Albee's relationship with his mother was particularly strained. Like Mommy, she was cold and domineering. Albee didn't see her for almost 20 years after he left home, but he eventually attempted a reconciliation. He explained: "She went to see The American Dream and pretended she had no idea it was about the way she treated my grandmother." Albee said that his mother cut him out of his will and "could never come to terms with my nature, my sexuality." The two never reconciled.
Following The American Dream, Albee continued to place "Mommy" (or variations thereof) in many of his works, culminating with a complex portrait of her as a hardened, "vulgar, sharp-tongued" person in Three Tall Women (1994).
Albee's grandmother was the one relative with whom he had a close relationship. In the play, Grandma is presented as spirited, witty, and intelligent. One critic notes that his portrait of his grandmother is "totally sympathetic and is marked by deep affection and respect for her resilient spirit." Albee dedicated his play The Sandbox—which follows the same characters from The American Dream—to her.
Some critics would not even review The American Dream because of its content, and some who did criticized the play as nihilist, immoral, and defeatist. Most reviews, however, have been positive. The New York Sun said the play "provides a richer theatrical experience, and has more to say, than most plays that run twice its length."
Martin Esslin, a critic and dramatist best known for coining the term "Theater of the Absurd," called The American Dream a "brilliant first example of an American contribution to the Theatre of the Absurd." The term refers to a dramatic movement that emerged in Europe during the mid-20th century.
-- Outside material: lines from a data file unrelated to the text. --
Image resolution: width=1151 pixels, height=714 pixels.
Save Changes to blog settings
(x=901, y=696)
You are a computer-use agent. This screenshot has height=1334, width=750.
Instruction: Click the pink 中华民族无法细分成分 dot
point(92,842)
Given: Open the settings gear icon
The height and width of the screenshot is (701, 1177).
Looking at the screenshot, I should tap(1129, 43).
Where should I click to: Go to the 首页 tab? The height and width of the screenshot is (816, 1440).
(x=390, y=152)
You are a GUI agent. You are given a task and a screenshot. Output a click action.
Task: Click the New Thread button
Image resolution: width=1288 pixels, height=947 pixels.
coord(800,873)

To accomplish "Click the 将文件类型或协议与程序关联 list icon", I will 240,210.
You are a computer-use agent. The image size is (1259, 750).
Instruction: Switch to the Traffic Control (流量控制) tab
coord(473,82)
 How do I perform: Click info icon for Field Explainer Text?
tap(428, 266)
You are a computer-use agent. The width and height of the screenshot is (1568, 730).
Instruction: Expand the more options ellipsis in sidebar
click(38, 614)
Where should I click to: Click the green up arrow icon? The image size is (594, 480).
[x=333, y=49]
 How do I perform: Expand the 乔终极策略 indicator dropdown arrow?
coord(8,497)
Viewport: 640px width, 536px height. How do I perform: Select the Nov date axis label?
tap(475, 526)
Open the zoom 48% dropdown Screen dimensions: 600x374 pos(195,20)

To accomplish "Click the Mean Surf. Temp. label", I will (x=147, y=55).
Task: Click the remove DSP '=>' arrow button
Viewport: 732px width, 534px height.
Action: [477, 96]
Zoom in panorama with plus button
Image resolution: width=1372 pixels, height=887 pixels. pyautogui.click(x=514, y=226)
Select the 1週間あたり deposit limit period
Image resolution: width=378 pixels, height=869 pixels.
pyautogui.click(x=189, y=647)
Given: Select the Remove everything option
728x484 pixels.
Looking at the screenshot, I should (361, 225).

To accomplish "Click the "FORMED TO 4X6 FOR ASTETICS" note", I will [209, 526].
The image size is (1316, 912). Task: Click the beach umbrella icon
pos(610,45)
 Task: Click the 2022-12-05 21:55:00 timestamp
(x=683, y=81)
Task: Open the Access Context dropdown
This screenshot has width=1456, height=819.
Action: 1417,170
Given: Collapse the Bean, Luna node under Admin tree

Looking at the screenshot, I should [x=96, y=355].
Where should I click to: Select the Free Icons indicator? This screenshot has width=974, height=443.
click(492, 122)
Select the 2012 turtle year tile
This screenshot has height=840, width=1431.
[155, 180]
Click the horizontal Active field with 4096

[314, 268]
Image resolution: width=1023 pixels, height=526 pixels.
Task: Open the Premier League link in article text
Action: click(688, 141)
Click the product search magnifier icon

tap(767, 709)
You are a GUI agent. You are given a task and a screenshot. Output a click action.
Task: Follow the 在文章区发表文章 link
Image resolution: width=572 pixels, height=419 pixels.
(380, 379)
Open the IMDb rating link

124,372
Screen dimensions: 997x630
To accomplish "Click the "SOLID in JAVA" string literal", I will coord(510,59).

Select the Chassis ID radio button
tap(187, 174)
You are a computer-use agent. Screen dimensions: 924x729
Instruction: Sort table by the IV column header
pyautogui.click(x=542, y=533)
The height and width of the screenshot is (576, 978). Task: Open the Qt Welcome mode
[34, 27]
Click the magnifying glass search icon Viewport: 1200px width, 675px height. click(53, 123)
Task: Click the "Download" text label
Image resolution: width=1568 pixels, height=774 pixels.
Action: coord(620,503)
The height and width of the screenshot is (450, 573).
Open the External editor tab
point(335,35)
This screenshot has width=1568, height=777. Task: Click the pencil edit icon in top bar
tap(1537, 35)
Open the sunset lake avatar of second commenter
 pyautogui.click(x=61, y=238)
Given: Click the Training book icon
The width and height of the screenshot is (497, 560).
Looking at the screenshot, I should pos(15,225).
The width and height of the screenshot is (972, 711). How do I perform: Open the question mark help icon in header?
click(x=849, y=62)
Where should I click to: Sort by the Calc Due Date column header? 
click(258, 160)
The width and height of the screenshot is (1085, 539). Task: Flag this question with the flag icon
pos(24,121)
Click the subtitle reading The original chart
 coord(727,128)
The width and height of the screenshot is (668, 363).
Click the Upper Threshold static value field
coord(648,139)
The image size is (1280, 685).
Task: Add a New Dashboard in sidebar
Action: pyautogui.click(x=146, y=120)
Absurdist plays explore the absurdity of the human condition and eschew traditional theatrical conventions, instead experimenting with new methods.
In 2008 Albee celebrated his 80th birthday by directing The American Dream in the same theater in which it was performed almost 50 years earlier. The revival was well received, with critics calling it "a formidable revival" and gushing that it was "surprisingly fresh—and alarmingly relevant."
Reacting to charges that The American Dream has too many negative aspects, Albee explained that he intended his play to be offensive. He did not deny that The American Dream is unpleasant, simply stating that it is "a picture of our time." He continued:
Every honest work is a personal, private yowl, a statement of one individual's pleasure or pain; but I hope that The American Dream is something more than that.
Albee wanted the work to transcend "the personal and the private" and reflect "the anguish of us all."
Albee's writing earned him many prestigious awards, including the Pulitzer. His Pulitzer Prizes for Drama were for A Delicate Balance (1967), Seascape (1975), and Three Tall Women (1994). Albee did not win any awards for The American Dream.
While Albee was working on The American Dream, he won a commission from a festival in Italy to write a short play. Albee took four characters from The American Dream and placed them in a different setting and circumstance. The resulting one-act play, The Sandbox, runs for only 15 minutes and is often performed directly after The American Dream.